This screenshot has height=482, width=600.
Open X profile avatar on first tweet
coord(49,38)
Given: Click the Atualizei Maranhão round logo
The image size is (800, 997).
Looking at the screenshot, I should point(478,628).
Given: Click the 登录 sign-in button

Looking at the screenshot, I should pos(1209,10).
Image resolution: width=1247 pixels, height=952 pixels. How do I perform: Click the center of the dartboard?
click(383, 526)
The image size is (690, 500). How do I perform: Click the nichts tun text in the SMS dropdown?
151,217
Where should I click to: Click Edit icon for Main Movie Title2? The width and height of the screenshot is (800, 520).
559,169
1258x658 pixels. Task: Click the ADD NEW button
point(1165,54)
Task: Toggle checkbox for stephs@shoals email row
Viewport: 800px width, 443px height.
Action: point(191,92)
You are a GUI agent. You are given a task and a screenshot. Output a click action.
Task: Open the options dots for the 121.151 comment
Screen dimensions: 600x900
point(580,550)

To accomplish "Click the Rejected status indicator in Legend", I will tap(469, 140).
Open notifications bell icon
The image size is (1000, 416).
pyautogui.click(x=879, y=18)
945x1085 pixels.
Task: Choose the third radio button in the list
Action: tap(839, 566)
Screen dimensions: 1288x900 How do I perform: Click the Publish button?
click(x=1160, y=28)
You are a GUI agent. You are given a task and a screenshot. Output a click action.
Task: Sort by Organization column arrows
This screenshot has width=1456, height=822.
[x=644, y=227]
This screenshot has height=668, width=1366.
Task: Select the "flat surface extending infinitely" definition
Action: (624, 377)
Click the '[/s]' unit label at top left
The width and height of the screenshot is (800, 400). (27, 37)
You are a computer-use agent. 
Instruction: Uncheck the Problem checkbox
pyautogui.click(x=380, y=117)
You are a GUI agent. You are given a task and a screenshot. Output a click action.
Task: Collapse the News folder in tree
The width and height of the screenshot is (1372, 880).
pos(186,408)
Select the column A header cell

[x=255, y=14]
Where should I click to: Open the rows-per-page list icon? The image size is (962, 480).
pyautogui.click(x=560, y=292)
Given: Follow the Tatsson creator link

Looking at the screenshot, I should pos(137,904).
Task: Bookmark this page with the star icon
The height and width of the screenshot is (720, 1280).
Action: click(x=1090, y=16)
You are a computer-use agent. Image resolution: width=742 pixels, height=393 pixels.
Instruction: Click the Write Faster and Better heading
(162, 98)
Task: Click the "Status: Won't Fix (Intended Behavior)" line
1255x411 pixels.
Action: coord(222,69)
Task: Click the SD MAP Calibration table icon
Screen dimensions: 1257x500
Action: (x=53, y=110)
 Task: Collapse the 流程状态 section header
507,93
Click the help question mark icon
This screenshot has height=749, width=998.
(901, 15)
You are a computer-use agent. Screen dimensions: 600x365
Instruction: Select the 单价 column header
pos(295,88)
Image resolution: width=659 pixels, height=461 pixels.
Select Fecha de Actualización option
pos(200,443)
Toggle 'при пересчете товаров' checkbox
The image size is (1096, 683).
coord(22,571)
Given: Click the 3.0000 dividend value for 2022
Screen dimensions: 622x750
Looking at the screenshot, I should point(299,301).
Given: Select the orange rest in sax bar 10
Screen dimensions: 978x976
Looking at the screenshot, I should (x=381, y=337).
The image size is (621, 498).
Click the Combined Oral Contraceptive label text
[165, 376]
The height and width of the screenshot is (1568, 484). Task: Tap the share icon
--- --- ---
▶ **AIM OF THE TASK**: Lines containing the string "computer" are the ones to copy from the entries above.

▶ **FINAL ANSWER**:
You are a computer-use agent. 
You are a computer-use agent. Image resolution: width=742 pixels, height=393 pixels.
You are a computer-use agent. Screen dimensions: 600x365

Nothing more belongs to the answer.